==== Records for this exercise

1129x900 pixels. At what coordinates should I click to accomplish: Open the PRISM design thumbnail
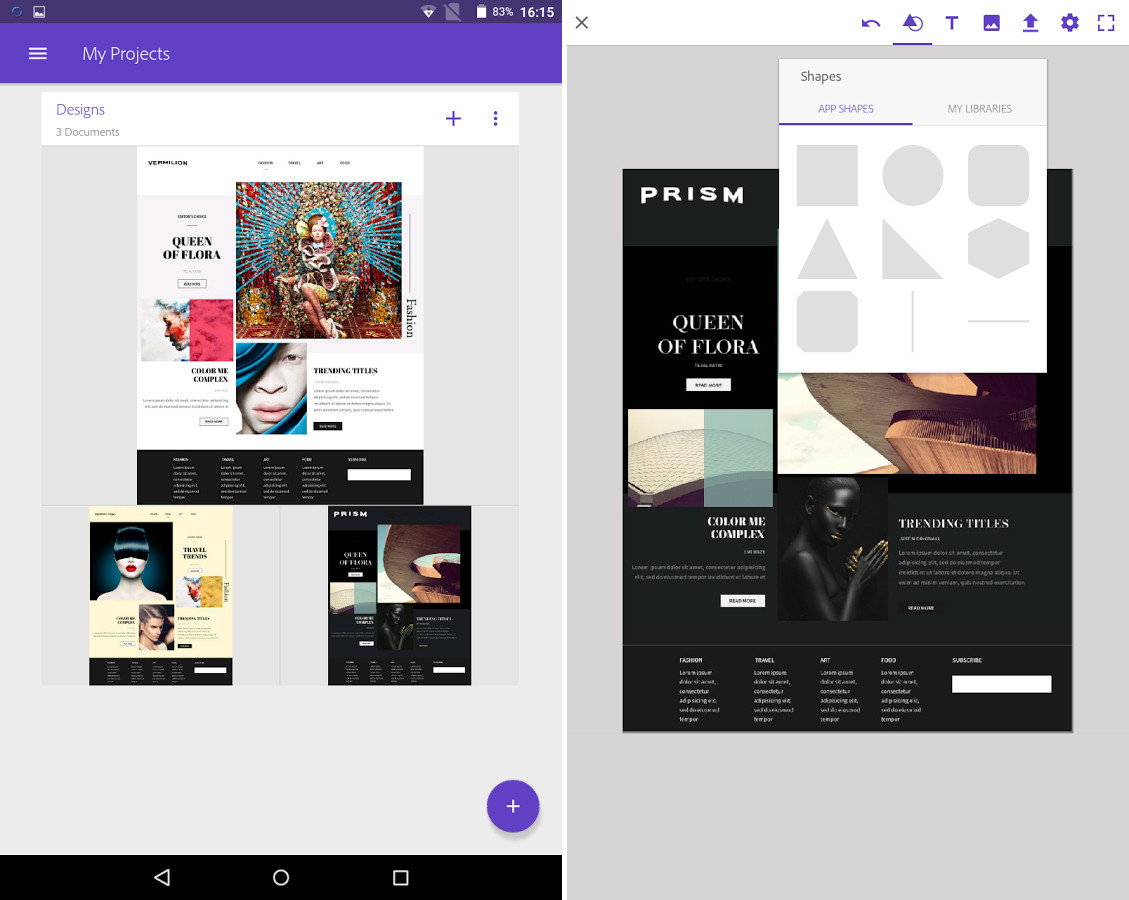[399, 595]
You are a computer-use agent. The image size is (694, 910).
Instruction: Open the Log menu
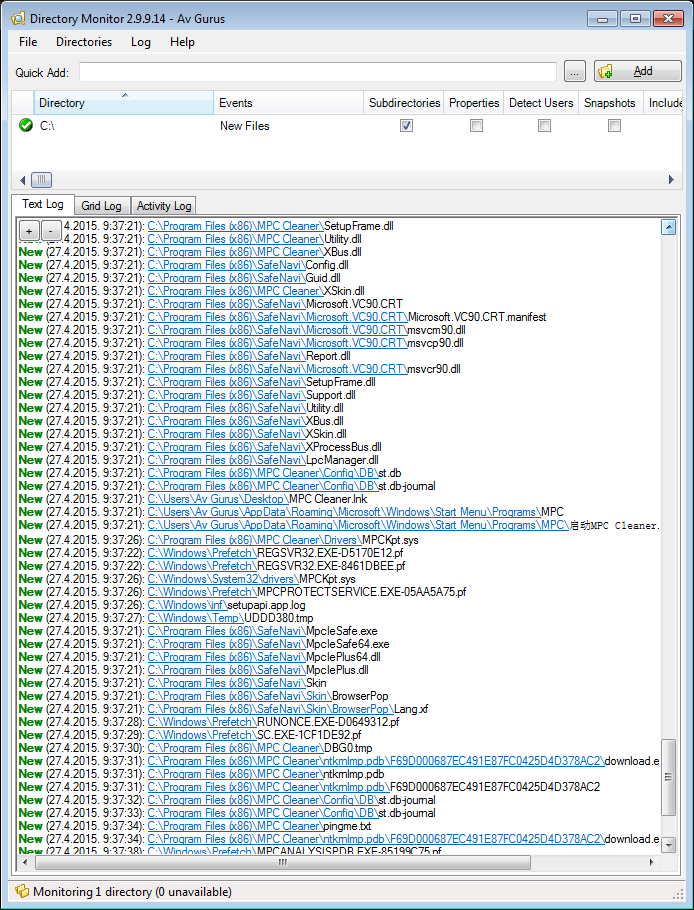click(x=141, y=42)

========

What you have to do: The expected output is the full data above, reproduced exactly with no images.

Answer to the exercise:
1129x900 pixels. At what coordinates should I click to accomplish: Open the PRISM design thumbnail
[399, 595]
You are a computer-use agent. The image size is (694, 910).
Instruction: Open the Log menu
click(x=141, y=42)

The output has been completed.